Segment Start: SUPPLIED DATA

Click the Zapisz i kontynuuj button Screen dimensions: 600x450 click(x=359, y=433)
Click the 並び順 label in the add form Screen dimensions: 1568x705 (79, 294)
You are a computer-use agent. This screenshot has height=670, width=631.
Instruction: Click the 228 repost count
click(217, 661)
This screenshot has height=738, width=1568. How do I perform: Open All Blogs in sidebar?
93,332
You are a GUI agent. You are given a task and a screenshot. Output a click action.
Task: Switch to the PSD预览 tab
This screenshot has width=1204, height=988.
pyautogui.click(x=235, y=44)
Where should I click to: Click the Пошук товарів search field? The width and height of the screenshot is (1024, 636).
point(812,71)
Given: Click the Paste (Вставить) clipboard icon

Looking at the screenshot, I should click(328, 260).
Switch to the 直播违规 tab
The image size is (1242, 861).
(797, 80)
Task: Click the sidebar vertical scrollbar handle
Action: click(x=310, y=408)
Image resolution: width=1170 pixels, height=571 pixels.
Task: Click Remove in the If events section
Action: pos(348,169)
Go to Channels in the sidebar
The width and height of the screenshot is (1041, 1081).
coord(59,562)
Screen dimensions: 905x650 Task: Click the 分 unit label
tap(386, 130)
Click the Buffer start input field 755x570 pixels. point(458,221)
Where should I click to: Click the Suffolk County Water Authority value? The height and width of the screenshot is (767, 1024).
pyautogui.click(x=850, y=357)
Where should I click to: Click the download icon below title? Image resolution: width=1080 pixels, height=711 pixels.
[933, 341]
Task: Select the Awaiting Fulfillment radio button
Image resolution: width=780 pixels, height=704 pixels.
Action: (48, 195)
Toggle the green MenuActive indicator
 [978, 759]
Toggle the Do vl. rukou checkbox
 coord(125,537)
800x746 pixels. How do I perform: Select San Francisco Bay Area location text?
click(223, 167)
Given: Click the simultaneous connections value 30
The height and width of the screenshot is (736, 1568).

Segment End: SUPPLIED DATA

> WORK REQUIRED: Repeat the material above exactly, including every line.

> EXPECTED ANSWER:
Click the Zapisz i kontynuuj button Screen dimensions: 600x450 click(x=359, y=433)
Click the 並び順 label in the add form Screen dimensions: 1568x705 (79, 294)
You are a computer-use agent. This screenshot has height=670, width=631.
Instruction: Click the 228 repost count
click(217, 661)
This screenshot has height=738, width=1568. How do I perform: Open All Blogs in sidebar?
93,332
You are a GUI agent. You are given a task and a screenshot. Output a click action.
Task: Switch to the PSD预览 tab
This screenshot has width=1204, height=988.
pyautogui.click(x=235, y=44)
Where should I click to: Click the Пошук товарів search field? The width and height of the screenshot is (1024, 636).
point(812,71)
Given: Click the Paste (Вставить) clipboard icon

Looking at the screenshot, I should click(328, 260).
Switch to the 直播违规 tab
The image size is (1242, 861).
(797, 80)
Task: Click the sidebar vertical scrollbar handle
Action: click(x=310, y=408)
Image resolution: width=1170 pixels, height=571 pixels.
Task: Click Remove in the If events section
Action: pos(348,169)
Go to Channels in the sidebar
The width and height of the screenshot is (1041, 1081).
coord(59,562)
Screen dimensions: 905x650 Task: Click the 分 unit label
tap(386, 130)
Click the Buffer start input field 755x570 pixels. point(458,221)
Where should I click to: Click the Suffolk County Water Authority value? The height and width of the screenshot is (767, 1024).
pyautogui.click(x=850, y=357)
Where should I click to: Click the download icon below title? Image resolution: width=1080 pixels, height=711 pixels.
[933, 341]
Task: Select the Awaiting Fulfillment radio button
Image resolution: width=780 pixels, height=704 pixels.
Action: (48, 195)
Toggle the green MenuActive indicator
 [978, 759]
Toggle the Do vl. rukou checkbox
 coord(125,537)
800x746 pixels. How do I perform: Select San Francisco Bay Area location text?
click(223, 167)
Given: Click the simultaneous connections value 30
The height and width of the screenshot is (736, 1568).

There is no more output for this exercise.